Ipotesi quest'ultima ritenuta dalla S.C. sovrapponibile al caso di specie, potendo l'intimato chiedere con l'atto di appello di essere rimesso nei termini per espletare l'attività difensiva che gli è stata impedita in primo grado. Fermo restando che il giudice d'appello dovrà decidere la controversia nel merito, giacché l'omissione del mutamento di rito non integra alcuna delle ipotesi tassativamente previste dagli artt. 343 e 354 c.p.c., per la rimessione della causa al primo giudice.

Osservazioni

La deviazione dallo schema processuale tipico, cui la giurisprudenza fa riferimento per individuare le ipotesi di appellabilità dell'ordinanza di convalida, ricorre quando il giudice abbia pronunciato l'ordinanza in difetto dei presupposti previsti dall'art. 663 c.p.c., ma non anche se non abbia esaminato questioni di merito (quale quella della validità del contratto di locazione), che non trovano spazio nell'ambito del procedimento sommario al di fuori del caso in cui l'intimato abbia dichiarato di opporsi alla convalida (e al limitato fine di emettere o negare l'ordinanza non impugnabile di rilascio).

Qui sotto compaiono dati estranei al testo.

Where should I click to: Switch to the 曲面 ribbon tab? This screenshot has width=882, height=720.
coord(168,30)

Ciò in quanto nella fase sommaria il giudice opera unicamente una verifica ab externo, che non investe i contenuti del rapporto negoziale ma è volta ad accertare soltanto se l'intimato intenda o meno opporsi alla convalida. Le questioni di merito rimangono, di conseguenza, estranee alla fase sommaria che si concluda con la rituale emissione dell'ordinanza di convalida, senza possibilità per l'intimato - che avrebbe potuto farle valere mediante l'opposizione alla licenza o allo sfratto e nell'ambito del procedimento ordinario instaurato a seguito di tale opposizione - di recuperarne l'esame a mezzo dell'appello avverso l'ordinanza di convalida (Cass. civ., sez. III, 3 luglio 2014, n. 15230).

La S.C. ha inoltre chiarito che la dichiarazione del locatore che la morosità persiste costituisce il presupposto di legittimità della convalida, sicché contro di essa è ammissibile l'appello solo se diretto a contestarne la mancanza e non per dedurne la non veridicità (Cass. civ., sez. VI, 3 settembre 2015, n. 17582).

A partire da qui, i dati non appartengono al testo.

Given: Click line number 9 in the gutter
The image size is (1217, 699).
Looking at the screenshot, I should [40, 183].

Va inoltre rimarcato che l'ordinanza di convalida emessa a seguito del mancato rispetto del termine per purgare la mora ex art. 55 L. 392/1978 non è impugnabile con l'appello né con il ricorso per cassazione di cui all'art. 111 Cost., ma soltanto con l'opposizione tardiva contemplata dall'art. 668 c.p.c. (Cass. civ., sez. III, 7 ottobre 2008, n. 24764; Cass. civ., sez. III, 16 maggio 2006, n. 11380). Ciò in quanto il conduttore che, convenuto in un giudizio di sfratto per morosità, chieda la concessione del cosiddetto termine di grazia, manifesta in tal modo una volontà incompatibile con quella di opporsi alla convalida, cosicché al mancato adempimento nel termine fissato dal giudice, segue ipso facto l'emissione dell'ordinanza di convalida prevista dall' art. 663 c.p.c., senza che possa aver luogo l'ulteriore trattazione nel merito.

Appare inoltre opportuno ricordare che la Corte costituzionale ha dichiarato illegittimo l'art. 404 c.p.c. laddove non prevedeva l'opposizione di terzo, sia ordinaria che revocatoria, avverso l'ordinanza di convalida di sfratto per finita locazione (C. Cost., 7 giugno 1984, n. 167), avverso quella di convalida dello sfratto per morosità (C. Cost., 25 ottobre 1985, n. 237) e avverso quella di convalida di licenza per finita locazione (C. Cost., 26 maggio 1995, n. 192). Quest'ultima decisione ha esteso all'ordinanza di convalida per finita locazione solo l'opposizione ordinaria, ma non anche quella revocatoria come invece era avvenuto con le due sentenze precedenti.

Guida all'approfondimento
  • Ansanelli, Appellabilità dell'ordinanza di convalida di sfratto illegittimamente emessa, in Giur. It., 2001, 7;
  • Ronco, Convalida di sfratto, opposizione tardiva e mezzi ordinari di impugnazione: coordinate dell'esistente e fuga sul possibile, in Giur. It., 1996, 3.